## CNN with FastText pre-trained word embeddings
 

### Load and tokenize dataset

In [None]:
from keras.preprocessing.text import Tokenizer
from keras.preprocessing.sequence import pad_sequences
import pandas as pd

# loading the dataset
data = pd.read_csv('new_preprocessed_friends_data.csv')
texts = data['text'].values
labels = data['label'].values

# text tokenization and padding
tokenizer = Tokenizer()
tokenizer.fit_on_texts(texts)
sequences = tokenizer.texts_to_sequences(texts)
max_length = max([len(seq) for seq in sequences])
X = pad_sequences(sequences, maxlen=max_length, padding='post')

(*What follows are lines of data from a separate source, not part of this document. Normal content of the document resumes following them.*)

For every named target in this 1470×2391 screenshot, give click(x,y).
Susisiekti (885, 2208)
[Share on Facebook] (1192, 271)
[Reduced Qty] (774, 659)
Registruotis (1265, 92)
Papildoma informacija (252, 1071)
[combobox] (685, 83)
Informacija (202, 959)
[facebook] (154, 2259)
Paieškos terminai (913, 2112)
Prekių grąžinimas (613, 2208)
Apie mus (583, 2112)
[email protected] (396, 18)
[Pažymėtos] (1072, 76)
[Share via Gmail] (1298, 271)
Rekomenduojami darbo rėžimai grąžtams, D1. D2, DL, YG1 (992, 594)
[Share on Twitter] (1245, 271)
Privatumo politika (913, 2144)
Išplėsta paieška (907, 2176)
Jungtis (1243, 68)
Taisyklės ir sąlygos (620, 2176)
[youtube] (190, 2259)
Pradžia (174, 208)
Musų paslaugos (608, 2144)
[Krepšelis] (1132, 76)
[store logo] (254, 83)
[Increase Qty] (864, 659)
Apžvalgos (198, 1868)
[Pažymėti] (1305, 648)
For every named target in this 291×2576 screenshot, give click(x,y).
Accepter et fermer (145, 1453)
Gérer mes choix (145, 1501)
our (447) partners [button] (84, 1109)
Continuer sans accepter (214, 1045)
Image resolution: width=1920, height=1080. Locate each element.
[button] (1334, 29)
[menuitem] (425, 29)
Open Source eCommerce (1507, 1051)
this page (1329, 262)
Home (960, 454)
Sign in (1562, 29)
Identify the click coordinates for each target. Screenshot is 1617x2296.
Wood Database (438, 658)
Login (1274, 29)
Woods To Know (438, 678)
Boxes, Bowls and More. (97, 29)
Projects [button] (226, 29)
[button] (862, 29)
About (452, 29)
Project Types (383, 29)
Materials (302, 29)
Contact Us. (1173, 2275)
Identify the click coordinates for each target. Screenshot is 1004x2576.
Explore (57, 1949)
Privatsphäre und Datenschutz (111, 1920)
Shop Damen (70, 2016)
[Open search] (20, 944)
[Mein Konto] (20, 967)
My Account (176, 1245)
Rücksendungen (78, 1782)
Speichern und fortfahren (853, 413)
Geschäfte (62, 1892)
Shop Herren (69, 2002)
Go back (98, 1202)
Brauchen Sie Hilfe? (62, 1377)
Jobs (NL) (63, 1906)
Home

### Load and FastText word embeddings
downloaded at: https://fasttext.cc/docs/en/crawl-vectors.html

In [None]:
import os
import numpy as np
from gensim.models.fasttext import load_facebook_vectors

# path to potentially existing embedding matrix created in erlier runs
file_path = 'embedding_matrix.npy'

# load the embedding matrix if it already exists, to save time (takes 10 minutes to create)
if os.path.exists(file_path):
    # Load the existing embedding matrix
    embedding_matrix = np.load(file_path)
    print('embedding matrix found')
else:
    print('embedding matrix NOT found')
    model_path = 'cc.sv.300.bin'
    fasttext_model = load_facebook_vectors(model_path)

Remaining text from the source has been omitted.